→ **TASK BRIEF**
Go to the line with "Image resolution: width=198" in the records below, then output it and each following line exactly, up to and including the line with "Task: Insert a colorbar from the toolbar". Skip pictures and add nothing.

■ ■ ■ ■ ■

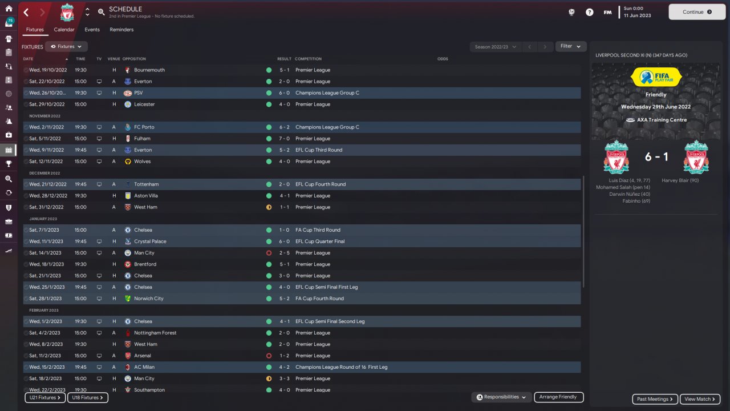Image resolution: width=730 pixels, height=411 pixels.
Task: Open the Scouting magnifier icon in sidebar
Action: 9,179
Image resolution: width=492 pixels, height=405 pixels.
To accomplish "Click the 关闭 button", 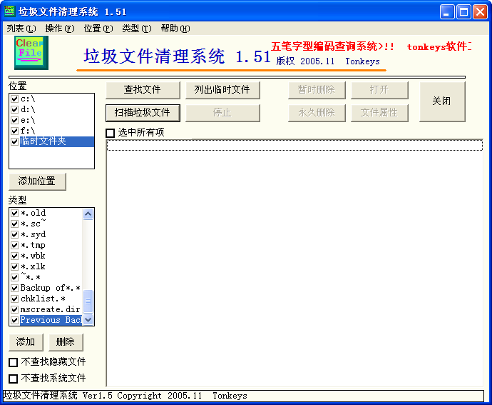I will (442, 101).
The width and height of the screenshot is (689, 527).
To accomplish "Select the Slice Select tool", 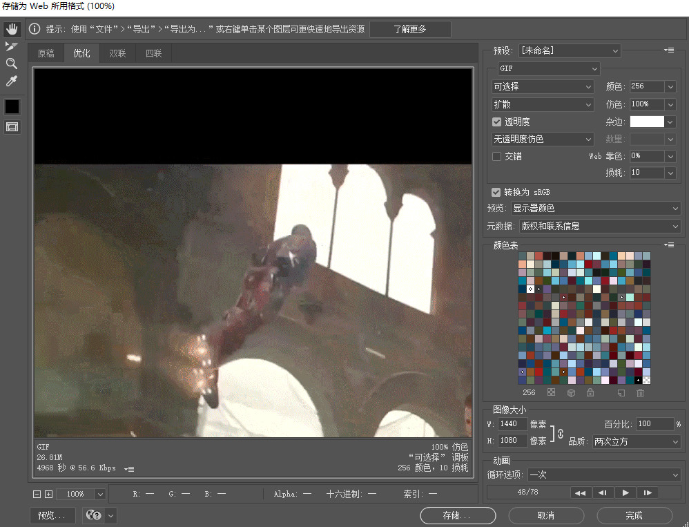I will point(12,46).
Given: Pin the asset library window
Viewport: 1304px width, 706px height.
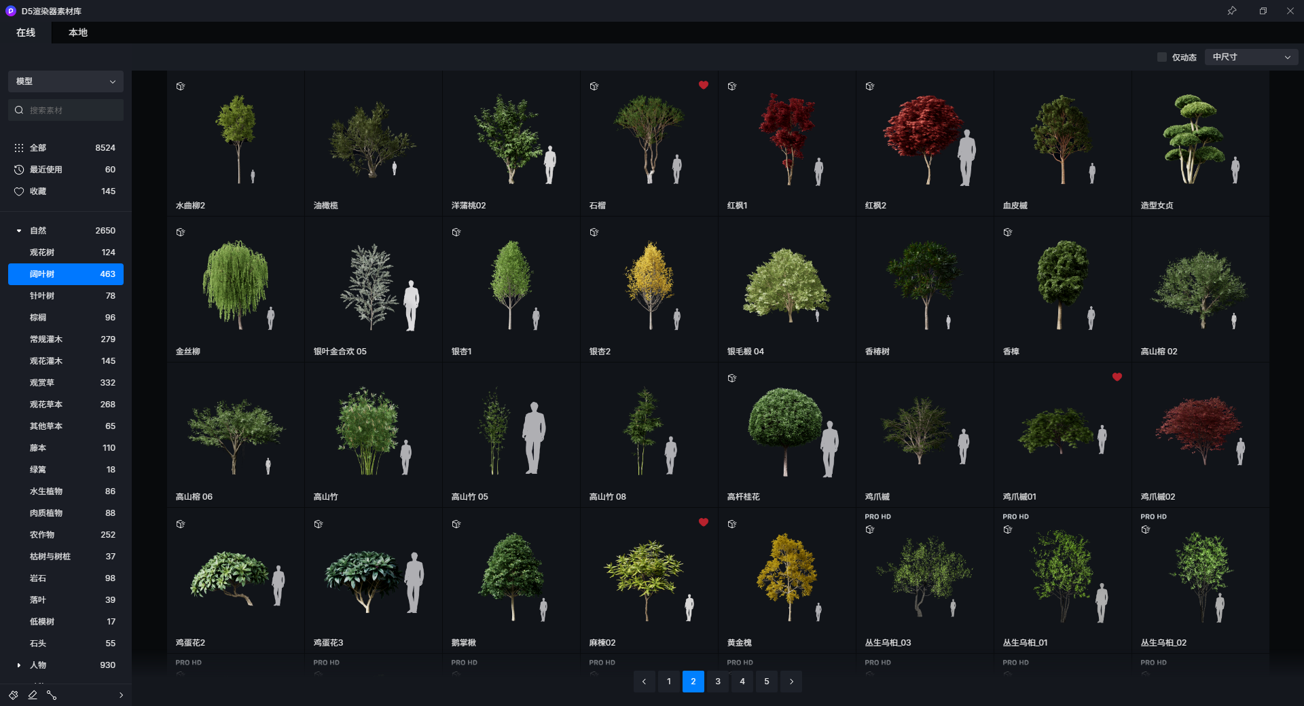Looking at the screenshot, I should [1232, 11].
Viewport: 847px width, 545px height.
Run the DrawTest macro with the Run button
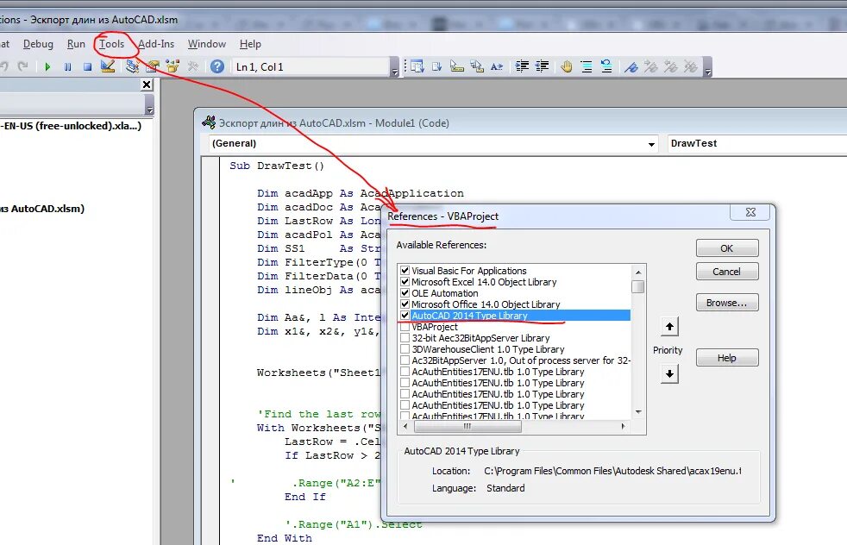point(47,66)
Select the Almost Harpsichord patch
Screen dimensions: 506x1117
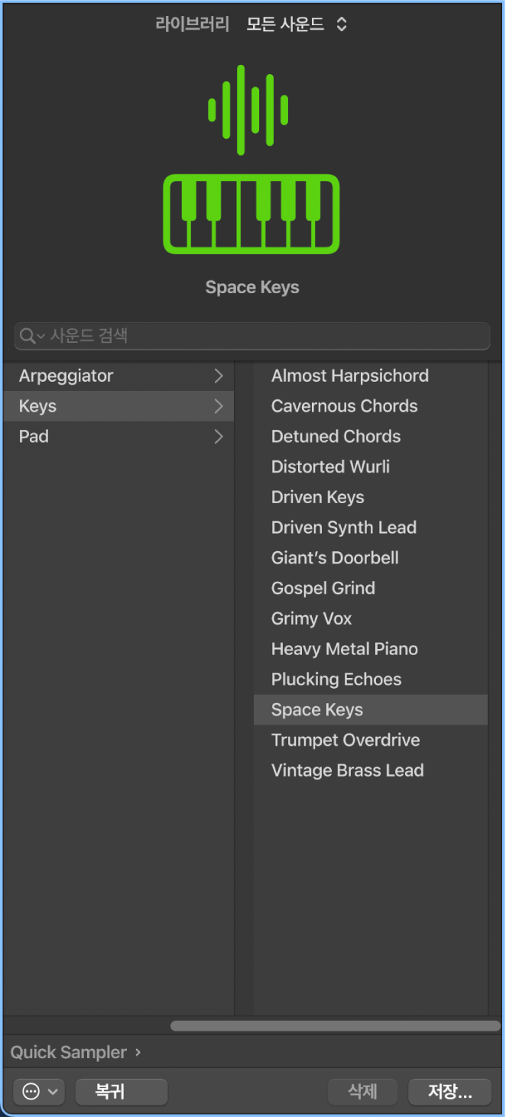350,376
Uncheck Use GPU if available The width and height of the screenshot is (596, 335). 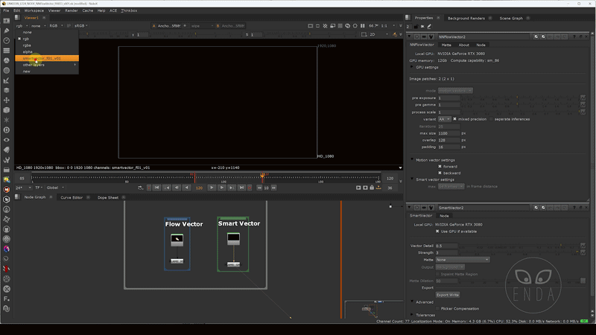(x=437, y=232)
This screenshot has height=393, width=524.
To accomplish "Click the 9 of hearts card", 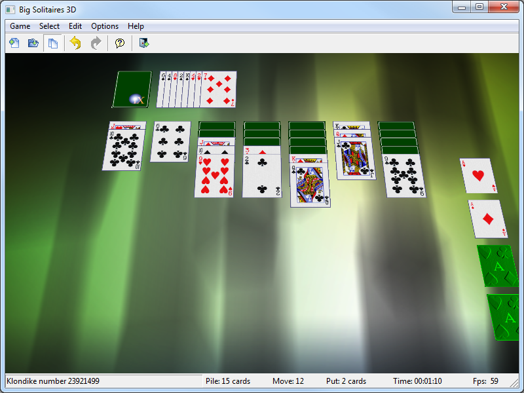I will (214, 176).
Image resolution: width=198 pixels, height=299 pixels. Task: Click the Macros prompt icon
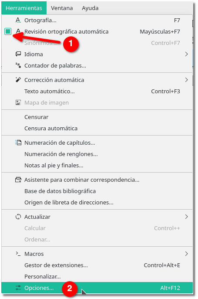pos(18,254)
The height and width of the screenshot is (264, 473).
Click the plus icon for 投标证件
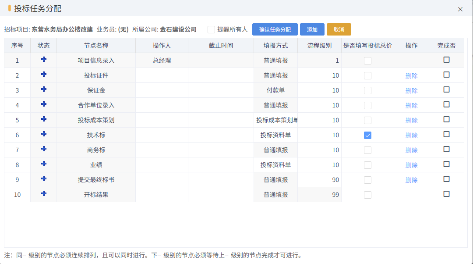click(43, 75)
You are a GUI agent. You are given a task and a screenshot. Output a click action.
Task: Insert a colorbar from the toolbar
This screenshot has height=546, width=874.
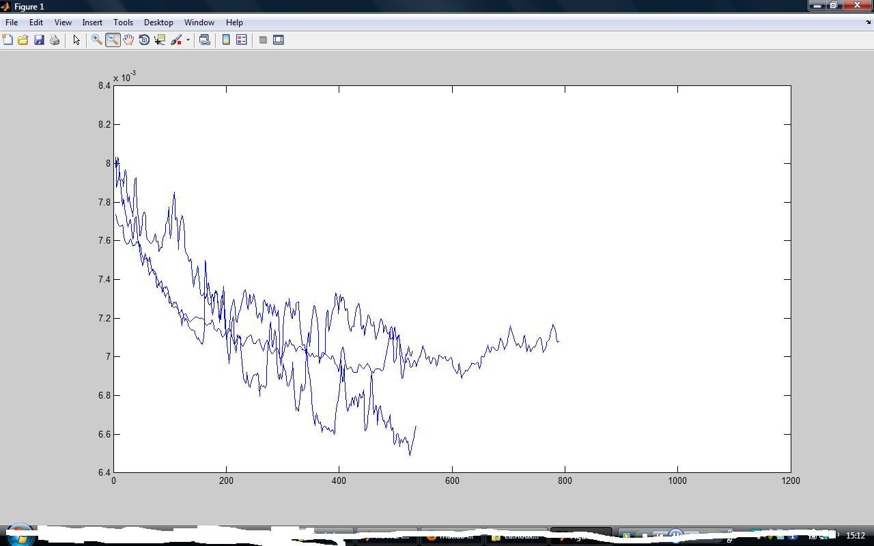pyautogui.click(x=226, y=40)
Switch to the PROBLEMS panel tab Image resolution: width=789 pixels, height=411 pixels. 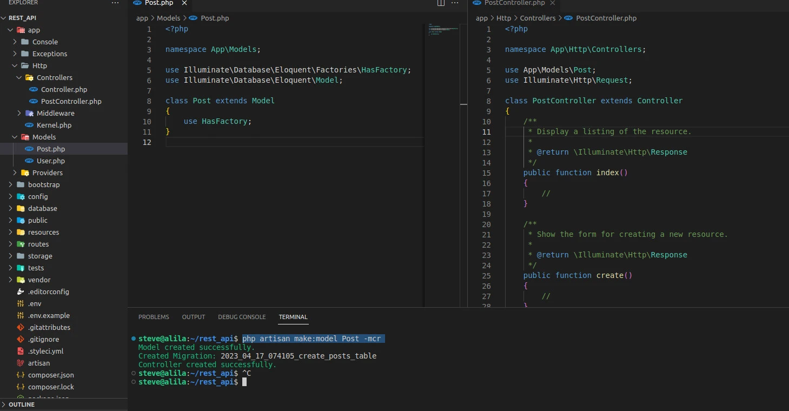(x=154, y=317)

■ ■ ■ ■ ■

→ **TASK RESPONSE**
Image resolution: width=198 pixels, height=299 pixels. Task: Click the Macros prompt icon
pos(18,254)
The height and width of the screenshot is (264, 473).
Click the plus icon for 投标证件
click(43, 75)
You are a GUI agent. You are given a task and a screenshot. Output a click action.
Task: Insert a colorbar from the toolbar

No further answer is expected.